** RECORDS FOR THE TASK follows **
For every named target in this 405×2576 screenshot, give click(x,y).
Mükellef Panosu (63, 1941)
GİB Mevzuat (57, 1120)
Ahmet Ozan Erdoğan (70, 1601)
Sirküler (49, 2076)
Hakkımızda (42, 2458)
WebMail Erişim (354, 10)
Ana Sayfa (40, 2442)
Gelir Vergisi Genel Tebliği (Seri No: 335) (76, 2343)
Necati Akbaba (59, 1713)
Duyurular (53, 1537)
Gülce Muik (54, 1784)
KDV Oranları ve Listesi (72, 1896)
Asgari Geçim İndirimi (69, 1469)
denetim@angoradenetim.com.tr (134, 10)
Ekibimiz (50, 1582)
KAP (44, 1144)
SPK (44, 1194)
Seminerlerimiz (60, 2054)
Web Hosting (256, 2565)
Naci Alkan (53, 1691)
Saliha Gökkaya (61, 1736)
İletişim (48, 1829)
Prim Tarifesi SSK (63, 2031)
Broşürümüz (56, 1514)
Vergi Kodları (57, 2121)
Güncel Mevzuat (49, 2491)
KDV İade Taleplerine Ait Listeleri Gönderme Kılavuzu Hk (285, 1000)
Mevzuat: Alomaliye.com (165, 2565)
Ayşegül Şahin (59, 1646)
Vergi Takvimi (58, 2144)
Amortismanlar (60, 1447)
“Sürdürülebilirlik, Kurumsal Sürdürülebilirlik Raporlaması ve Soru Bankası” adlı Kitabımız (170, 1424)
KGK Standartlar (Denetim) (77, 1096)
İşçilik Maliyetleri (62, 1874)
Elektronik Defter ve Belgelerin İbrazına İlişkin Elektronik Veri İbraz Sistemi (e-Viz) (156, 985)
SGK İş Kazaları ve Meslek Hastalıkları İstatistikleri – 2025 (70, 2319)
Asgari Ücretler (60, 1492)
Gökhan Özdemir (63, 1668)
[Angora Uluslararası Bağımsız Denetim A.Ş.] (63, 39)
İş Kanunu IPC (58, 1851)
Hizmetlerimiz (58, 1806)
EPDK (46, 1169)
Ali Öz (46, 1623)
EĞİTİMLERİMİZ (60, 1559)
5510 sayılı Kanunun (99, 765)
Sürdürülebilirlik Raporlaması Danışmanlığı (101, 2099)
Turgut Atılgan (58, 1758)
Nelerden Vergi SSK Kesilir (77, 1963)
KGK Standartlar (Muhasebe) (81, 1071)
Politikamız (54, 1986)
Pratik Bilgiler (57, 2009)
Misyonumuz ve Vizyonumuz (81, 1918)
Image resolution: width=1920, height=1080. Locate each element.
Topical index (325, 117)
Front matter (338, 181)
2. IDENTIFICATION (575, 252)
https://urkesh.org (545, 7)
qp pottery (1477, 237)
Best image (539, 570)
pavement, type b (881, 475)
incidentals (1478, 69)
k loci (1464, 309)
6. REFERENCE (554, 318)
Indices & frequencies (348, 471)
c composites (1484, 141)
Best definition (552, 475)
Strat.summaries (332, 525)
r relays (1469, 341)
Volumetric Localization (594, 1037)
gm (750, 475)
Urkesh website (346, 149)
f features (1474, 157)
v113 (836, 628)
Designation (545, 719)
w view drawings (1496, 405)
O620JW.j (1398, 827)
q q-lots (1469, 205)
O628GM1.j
** End of RECORDS FOR THE TASK **
* [INSTRUCTIONS TO FOLLOW]:
Go through the entries and report every line with the string "Mevzuat".

* [COMPLETED EXERCISE]:
GİB Mevzuat (57, 1120)
Güncel Mevzuat (49, 2491)
Mevzuat: Alomaliye.com (165, 2565)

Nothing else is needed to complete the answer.